■ Material provided:
:::
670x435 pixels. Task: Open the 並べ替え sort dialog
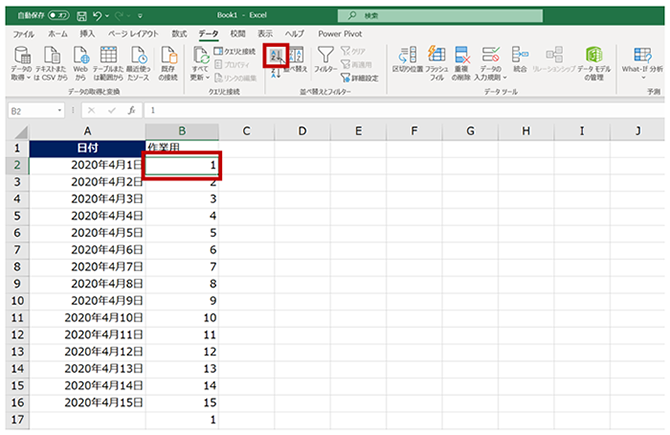coord(296,60)

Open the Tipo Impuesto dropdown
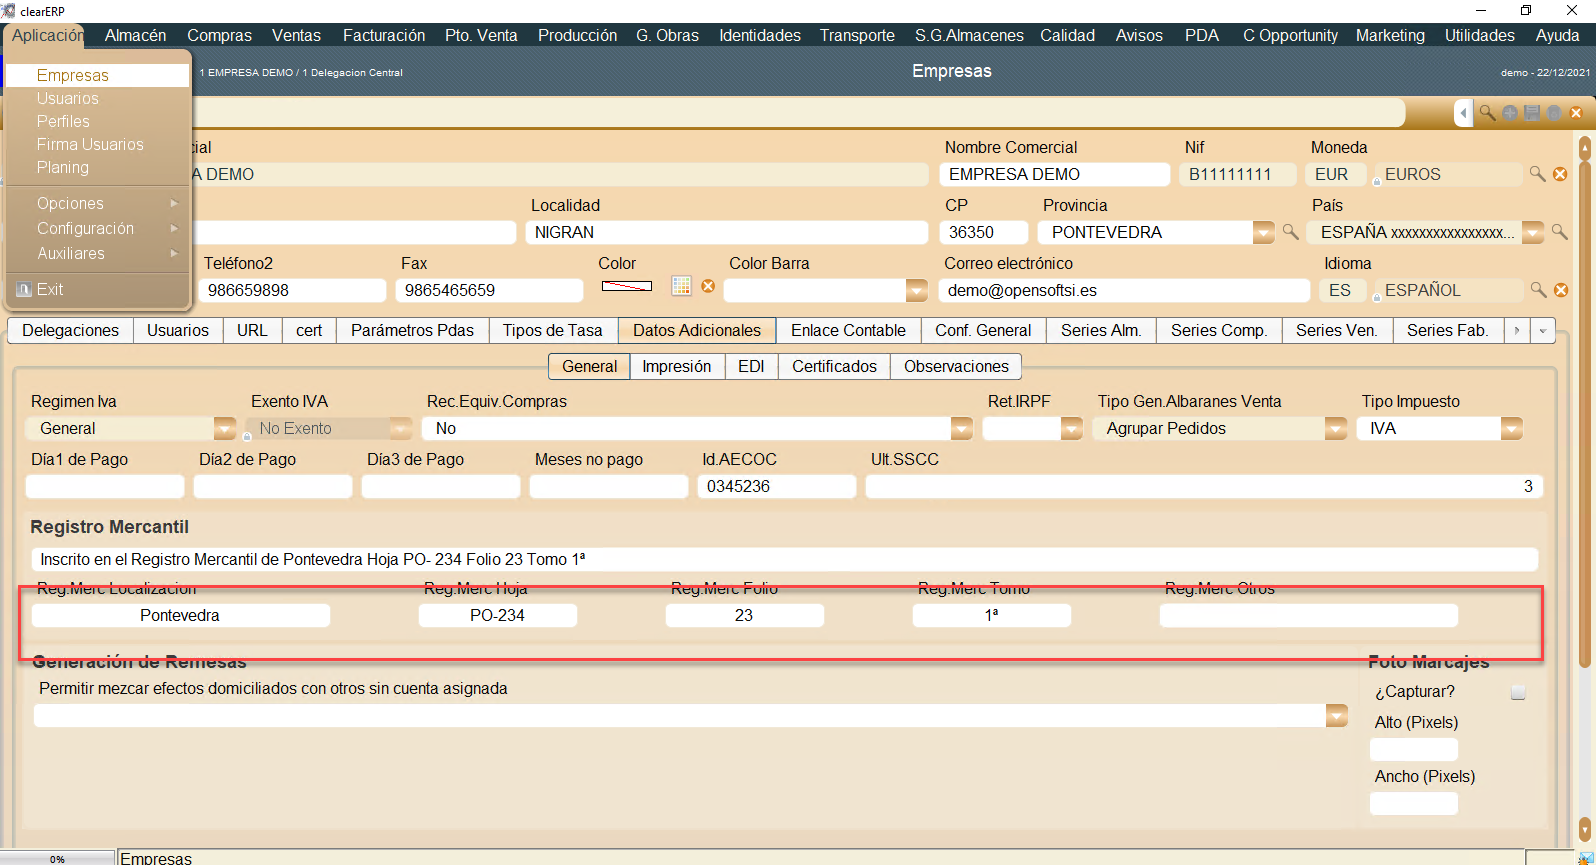(x=1511, y=429)
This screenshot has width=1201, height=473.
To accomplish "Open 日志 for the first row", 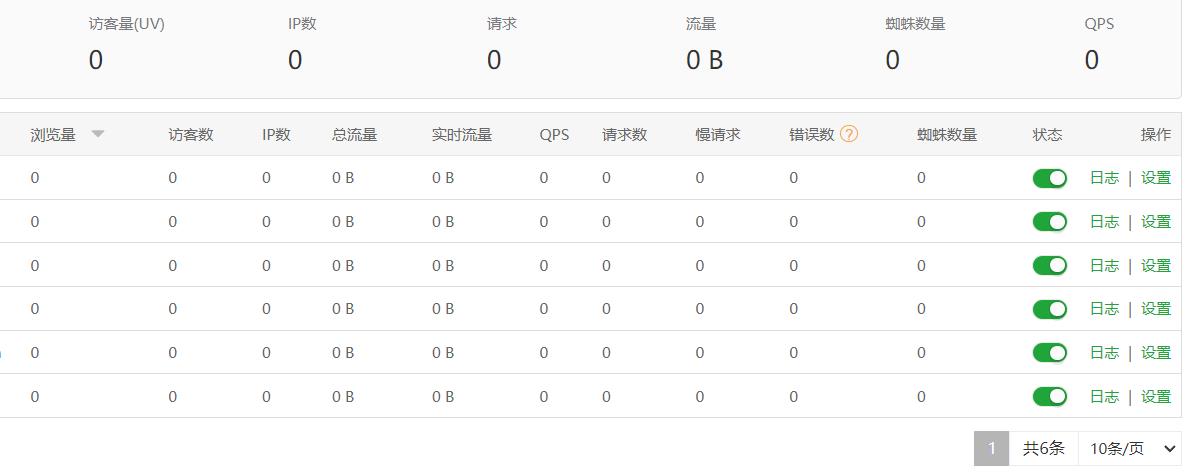I will coord(1104,178).
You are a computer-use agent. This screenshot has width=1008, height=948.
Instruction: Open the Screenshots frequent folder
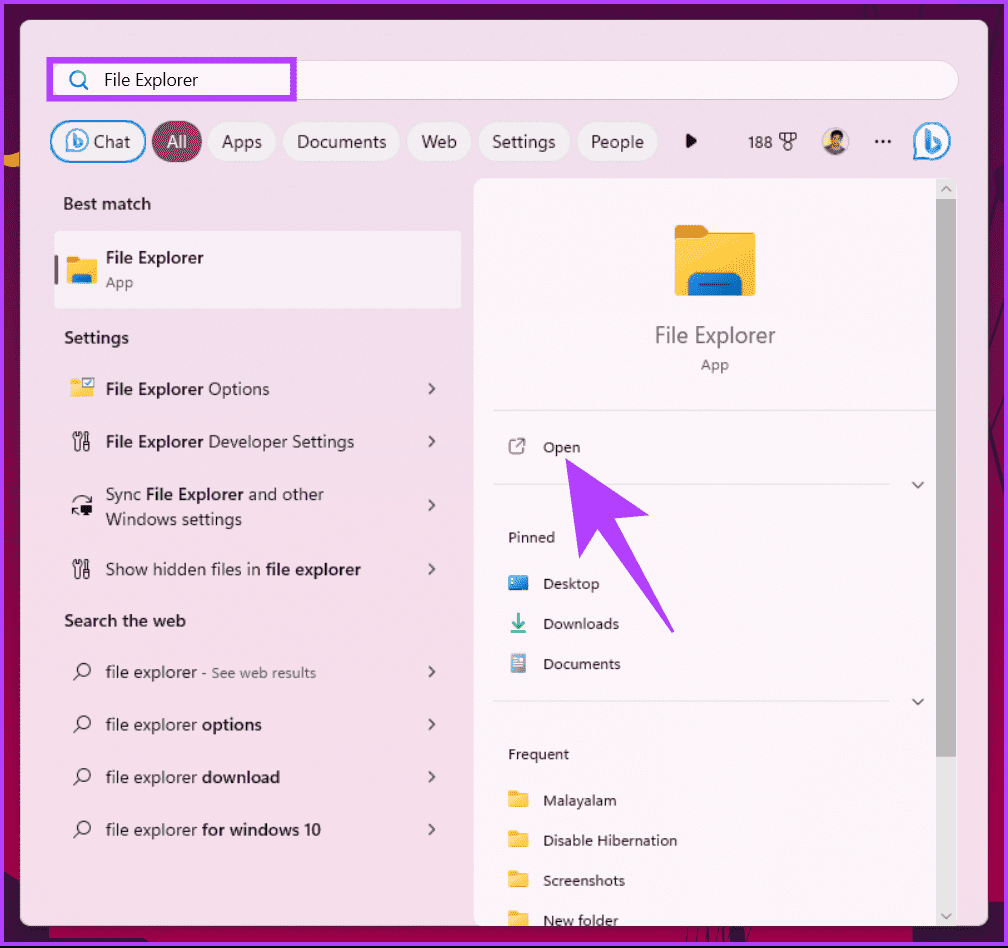tap(583, 880)
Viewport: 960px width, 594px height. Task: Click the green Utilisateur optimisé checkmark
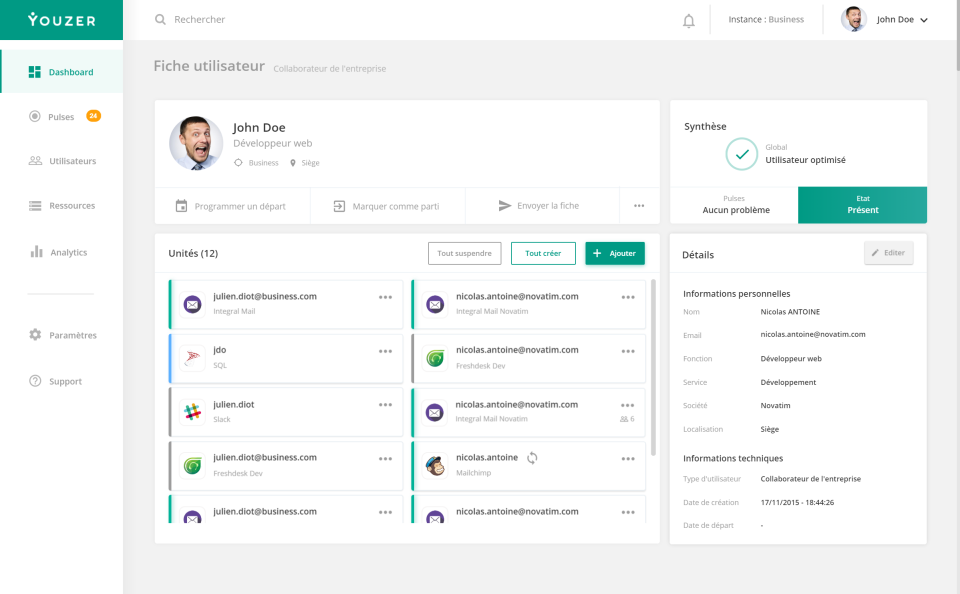click(x=741, y=155)
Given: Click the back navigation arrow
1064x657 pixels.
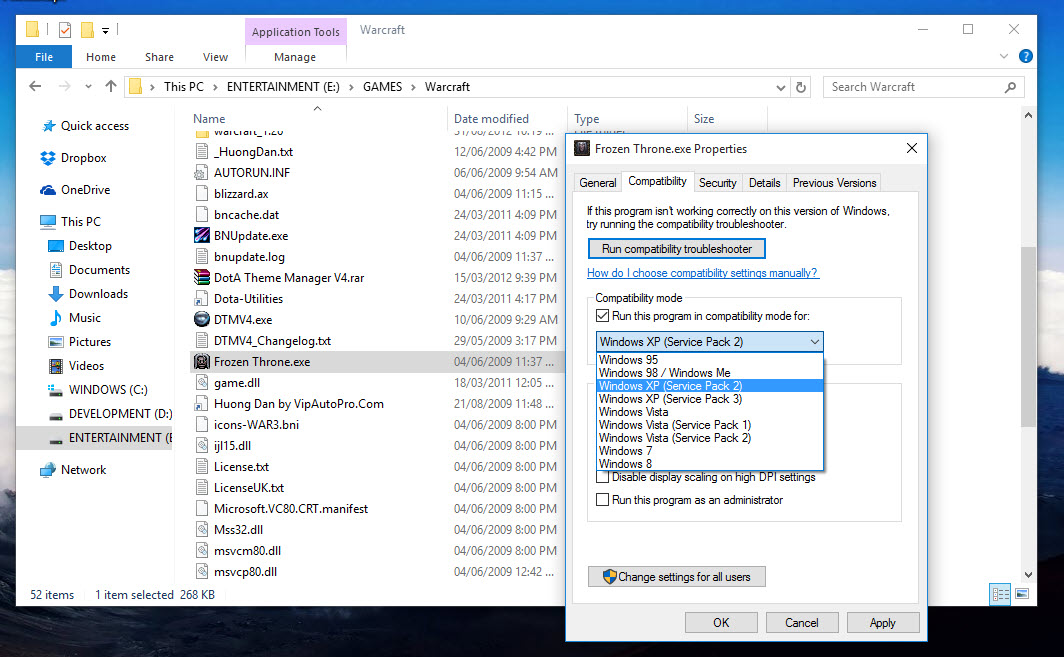Looking at the screenshot, I should click(x=34, y=86).
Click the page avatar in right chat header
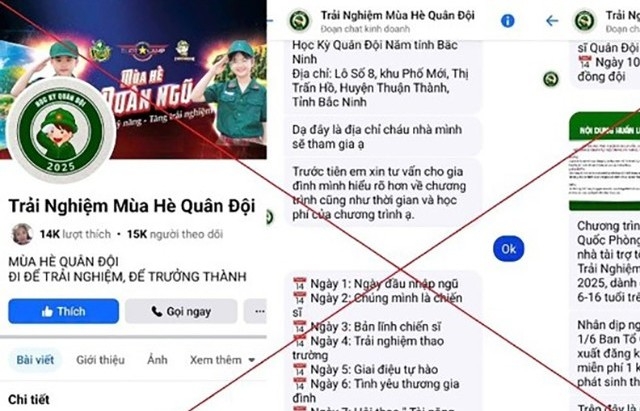The width and height of the screenshot is (640, 411). tap(584, 20)
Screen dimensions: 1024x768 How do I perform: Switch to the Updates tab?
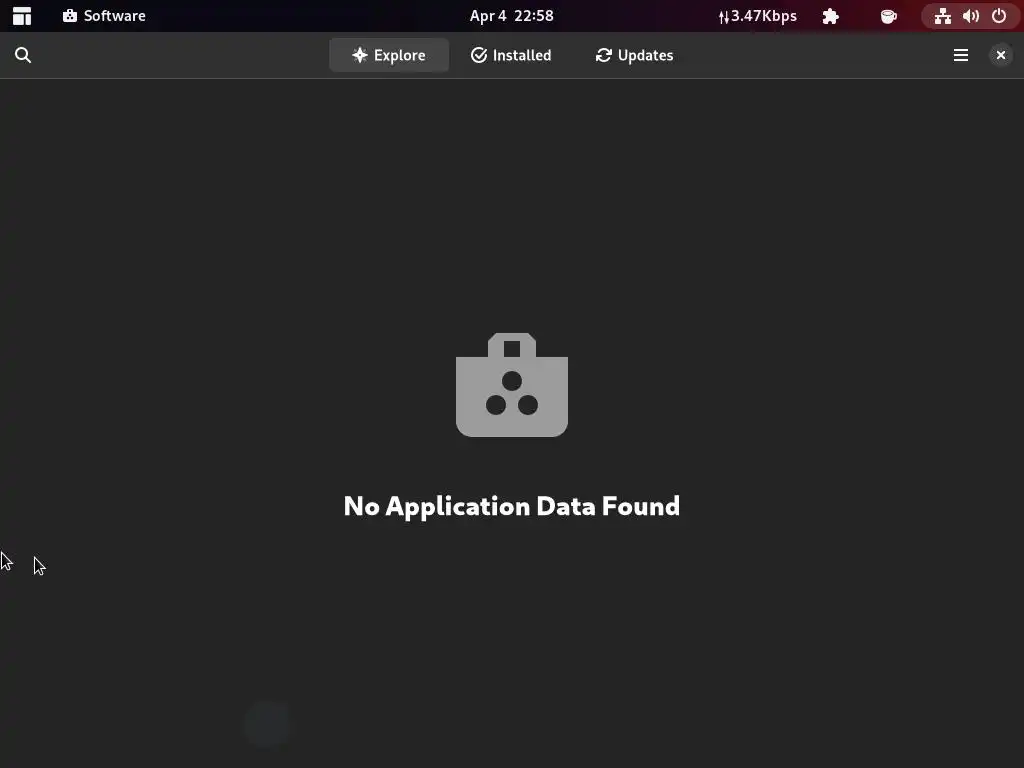click(x=634, y=56)
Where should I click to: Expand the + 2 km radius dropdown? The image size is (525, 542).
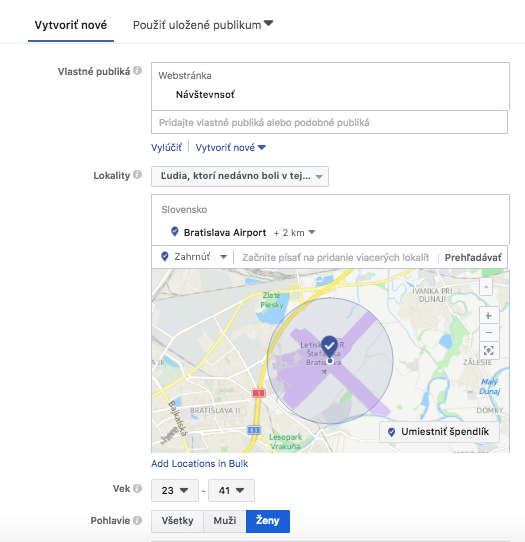tap(294, 233)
:::
■ Task prompt:
Pull out every line in the material above where "This" occurs.

■ Answer box:
This screenshot has width=1201, height=473.
You are a computer-use agent. This screenshot has width=1008, height=948.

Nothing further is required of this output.